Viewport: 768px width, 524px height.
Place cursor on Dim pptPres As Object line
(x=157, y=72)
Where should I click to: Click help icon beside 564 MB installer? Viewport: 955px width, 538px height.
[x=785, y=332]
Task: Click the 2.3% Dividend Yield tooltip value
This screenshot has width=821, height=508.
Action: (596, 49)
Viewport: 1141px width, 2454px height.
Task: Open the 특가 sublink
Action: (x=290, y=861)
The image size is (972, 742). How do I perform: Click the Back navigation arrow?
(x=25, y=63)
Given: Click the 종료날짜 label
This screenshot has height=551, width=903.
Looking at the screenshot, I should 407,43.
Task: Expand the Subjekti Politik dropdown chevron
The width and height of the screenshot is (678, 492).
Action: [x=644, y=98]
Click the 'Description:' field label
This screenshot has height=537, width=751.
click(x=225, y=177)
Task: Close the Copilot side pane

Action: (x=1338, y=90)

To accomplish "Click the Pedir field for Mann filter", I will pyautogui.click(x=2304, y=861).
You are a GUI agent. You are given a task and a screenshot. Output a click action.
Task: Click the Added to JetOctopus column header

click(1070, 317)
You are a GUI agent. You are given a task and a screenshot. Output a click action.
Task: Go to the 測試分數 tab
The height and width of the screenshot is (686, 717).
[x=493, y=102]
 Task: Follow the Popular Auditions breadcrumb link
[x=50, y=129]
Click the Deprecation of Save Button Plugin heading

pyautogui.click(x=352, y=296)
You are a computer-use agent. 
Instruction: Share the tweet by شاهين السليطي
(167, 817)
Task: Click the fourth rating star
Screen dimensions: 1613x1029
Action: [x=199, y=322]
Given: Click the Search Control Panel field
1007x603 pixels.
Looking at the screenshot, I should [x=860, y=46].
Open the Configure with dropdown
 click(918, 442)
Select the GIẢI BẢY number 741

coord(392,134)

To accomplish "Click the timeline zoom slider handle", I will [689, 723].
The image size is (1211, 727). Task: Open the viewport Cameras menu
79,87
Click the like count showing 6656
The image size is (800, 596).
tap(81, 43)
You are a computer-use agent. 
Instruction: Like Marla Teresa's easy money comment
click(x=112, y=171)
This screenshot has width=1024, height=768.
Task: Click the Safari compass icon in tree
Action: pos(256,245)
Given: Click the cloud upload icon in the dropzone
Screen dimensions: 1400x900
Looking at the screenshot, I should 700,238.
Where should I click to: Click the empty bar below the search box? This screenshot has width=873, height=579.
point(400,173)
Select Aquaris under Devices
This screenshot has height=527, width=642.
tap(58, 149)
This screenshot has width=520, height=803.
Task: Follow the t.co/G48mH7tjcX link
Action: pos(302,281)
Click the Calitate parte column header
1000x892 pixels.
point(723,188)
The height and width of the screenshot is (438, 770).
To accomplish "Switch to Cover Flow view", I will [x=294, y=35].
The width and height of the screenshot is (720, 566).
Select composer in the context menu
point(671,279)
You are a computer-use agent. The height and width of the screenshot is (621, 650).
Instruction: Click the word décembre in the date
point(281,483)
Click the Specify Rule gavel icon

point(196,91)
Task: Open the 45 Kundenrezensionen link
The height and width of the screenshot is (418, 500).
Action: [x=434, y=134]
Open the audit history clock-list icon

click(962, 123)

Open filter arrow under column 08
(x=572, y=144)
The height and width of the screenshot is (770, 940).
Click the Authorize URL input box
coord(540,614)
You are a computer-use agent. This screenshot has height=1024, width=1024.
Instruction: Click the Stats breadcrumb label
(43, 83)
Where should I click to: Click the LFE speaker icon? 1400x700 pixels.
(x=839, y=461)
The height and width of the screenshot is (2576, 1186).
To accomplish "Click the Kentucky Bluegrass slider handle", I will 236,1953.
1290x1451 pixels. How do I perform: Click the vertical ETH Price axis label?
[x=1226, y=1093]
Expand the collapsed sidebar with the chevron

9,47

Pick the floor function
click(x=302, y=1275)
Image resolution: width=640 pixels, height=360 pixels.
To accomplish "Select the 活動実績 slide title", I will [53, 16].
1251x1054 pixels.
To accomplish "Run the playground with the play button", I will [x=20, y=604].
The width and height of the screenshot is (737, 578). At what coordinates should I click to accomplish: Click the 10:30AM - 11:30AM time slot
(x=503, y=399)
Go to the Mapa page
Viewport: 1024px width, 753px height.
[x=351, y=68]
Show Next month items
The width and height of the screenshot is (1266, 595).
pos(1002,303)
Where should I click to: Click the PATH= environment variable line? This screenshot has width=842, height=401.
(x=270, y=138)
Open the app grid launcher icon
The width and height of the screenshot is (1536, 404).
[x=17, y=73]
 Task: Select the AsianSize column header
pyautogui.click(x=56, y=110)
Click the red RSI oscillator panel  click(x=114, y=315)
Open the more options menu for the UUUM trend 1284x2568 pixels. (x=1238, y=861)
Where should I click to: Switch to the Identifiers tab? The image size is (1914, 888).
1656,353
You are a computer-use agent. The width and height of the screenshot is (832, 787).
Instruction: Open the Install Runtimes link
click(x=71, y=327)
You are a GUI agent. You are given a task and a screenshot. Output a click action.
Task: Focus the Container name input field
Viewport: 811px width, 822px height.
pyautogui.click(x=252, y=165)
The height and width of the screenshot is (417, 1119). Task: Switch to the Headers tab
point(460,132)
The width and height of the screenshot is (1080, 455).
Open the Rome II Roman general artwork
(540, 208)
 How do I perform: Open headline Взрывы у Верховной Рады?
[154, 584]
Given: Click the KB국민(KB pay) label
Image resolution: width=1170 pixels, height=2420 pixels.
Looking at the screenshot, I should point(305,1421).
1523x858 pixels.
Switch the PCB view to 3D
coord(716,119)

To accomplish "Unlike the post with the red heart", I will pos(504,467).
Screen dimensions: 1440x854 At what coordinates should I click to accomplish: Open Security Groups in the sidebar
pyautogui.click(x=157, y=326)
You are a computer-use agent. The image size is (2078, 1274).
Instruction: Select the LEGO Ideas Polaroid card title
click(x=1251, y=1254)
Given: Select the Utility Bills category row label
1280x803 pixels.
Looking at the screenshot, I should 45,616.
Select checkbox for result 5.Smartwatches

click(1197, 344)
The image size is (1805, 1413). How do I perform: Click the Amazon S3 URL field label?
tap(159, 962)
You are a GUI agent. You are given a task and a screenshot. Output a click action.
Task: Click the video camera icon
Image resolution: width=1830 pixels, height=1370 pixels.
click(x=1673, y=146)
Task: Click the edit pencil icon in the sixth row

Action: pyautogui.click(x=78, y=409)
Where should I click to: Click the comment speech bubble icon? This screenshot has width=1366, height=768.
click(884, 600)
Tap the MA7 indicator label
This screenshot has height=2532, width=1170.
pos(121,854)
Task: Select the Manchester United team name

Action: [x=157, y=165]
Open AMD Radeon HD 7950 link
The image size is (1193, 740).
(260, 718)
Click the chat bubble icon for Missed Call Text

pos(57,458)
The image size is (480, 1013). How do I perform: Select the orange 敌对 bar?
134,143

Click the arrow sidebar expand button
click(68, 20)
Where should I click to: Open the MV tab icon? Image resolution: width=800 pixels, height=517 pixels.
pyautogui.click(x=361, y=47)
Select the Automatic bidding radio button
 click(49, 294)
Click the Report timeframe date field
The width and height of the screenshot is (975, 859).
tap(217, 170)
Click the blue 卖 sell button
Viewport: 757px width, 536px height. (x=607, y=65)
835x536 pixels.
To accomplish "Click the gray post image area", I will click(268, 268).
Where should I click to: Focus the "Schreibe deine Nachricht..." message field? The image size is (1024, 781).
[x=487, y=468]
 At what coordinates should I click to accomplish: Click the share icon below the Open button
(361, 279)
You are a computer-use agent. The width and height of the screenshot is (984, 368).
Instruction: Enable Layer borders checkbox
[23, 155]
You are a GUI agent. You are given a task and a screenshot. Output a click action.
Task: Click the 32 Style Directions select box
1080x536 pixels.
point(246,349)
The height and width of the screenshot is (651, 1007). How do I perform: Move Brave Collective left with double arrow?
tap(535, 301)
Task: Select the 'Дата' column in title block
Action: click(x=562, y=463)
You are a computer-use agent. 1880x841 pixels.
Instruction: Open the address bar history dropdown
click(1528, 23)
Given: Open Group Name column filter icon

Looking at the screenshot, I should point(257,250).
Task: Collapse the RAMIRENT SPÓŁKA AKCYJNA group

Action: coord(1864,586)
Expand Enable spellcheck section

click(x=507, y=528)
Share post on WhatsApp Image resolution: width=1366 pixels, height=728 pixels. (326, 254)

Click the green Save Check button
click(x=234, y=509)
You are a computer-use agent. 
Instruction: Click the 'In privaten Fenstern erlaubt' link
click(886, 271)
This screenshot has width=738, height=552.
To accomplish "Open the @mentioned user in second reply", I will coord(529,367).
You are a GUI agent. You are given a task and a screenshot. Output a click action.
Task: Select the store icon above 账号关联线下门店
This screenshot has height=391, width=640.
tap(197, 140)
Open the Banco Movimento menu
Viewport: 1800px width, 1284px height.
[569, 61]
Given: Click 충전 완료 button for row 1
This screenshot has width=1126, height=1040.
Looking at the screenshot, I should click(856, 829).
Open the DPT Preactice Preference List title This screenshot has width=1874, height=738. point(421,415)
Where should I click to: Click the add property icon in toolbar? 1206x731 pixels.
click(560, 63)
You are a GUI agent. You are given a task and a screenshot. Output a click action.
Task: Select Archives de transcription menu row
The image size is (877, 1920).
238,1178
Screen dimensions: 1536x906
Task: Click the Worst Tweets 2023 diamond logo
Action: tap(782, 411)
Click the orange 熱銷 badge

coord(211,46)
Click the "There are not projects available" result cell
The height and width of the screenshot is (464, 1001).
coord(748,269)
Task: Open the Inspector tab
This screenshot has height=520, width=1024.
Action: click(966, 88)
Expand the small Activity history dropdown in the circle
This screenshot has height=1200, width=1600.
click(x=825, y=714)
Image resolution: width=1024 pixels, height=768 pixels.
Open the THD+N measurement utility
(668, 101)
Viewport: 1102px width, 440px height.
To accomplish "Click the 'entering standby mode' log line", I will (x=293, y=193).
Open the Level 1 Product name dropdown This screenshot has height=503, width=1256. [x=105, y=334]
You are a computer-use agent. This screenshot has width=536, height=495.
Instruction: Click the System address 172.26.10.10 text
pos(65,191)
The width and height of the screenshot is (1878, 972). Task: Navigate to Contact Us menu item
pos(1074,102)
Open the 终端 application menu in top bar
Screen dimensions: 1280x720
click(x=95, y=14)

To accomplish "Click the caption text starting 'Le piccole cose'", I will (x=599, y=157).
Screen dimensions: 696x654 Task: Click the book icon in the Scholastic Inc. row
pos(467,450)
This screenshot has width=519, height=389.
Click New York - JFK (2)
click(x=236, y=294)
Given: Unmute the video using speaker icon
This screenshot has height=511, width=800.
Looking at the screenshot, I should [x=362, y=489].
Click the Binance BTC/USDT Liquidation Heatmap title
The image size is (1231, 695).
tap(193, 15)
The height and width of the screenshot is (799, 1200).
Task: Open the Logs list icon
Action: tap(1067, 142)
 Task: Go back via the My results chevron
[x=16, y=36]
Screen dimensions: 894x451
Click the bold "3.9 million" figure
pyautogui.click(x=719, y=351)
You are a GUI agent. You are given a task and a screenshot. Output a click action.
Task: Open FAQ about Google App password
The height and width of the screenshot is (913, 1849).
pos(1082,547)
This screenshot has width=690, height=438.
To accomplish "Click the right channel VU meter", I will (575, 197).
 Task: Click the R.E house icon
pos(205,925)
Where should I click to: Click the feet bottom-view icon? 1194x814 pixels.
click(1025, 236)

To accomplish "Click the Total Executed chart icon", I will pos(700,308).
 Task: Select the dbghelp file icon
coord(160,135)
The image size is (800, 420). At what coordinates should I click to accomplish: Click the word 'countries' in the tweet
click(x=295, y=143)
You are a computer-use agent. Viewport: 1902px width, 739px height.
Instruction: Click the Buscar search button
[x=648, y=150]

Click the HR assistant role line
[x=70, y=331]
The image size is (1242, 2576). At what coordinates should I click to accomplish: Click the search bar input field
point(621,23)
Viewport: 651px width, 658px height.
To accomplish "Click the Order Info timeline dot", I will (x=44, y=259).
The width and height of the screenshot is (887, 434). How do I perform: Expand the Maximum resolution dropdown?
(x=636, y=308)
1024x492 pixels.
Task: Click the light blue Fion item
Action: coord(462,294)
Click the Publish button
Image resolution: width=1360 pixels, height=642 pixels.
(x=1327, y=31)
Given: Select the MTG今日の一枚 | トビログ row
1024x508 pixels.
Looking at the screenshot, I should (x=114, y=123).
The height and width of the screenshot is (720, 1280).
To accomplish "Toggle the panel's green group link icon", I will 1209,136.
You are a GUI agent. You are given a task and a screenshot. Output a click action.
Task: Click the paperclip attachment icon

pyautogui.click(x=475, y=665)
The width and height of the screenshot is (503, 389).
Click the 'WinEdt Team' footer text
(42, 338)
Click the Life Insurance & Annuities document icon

------

How to complete this task –
Take from the listing above each line in which the string "video" is found.

Task result –
Task: Click the video camera icon
Given: Unmute the video using speaker icon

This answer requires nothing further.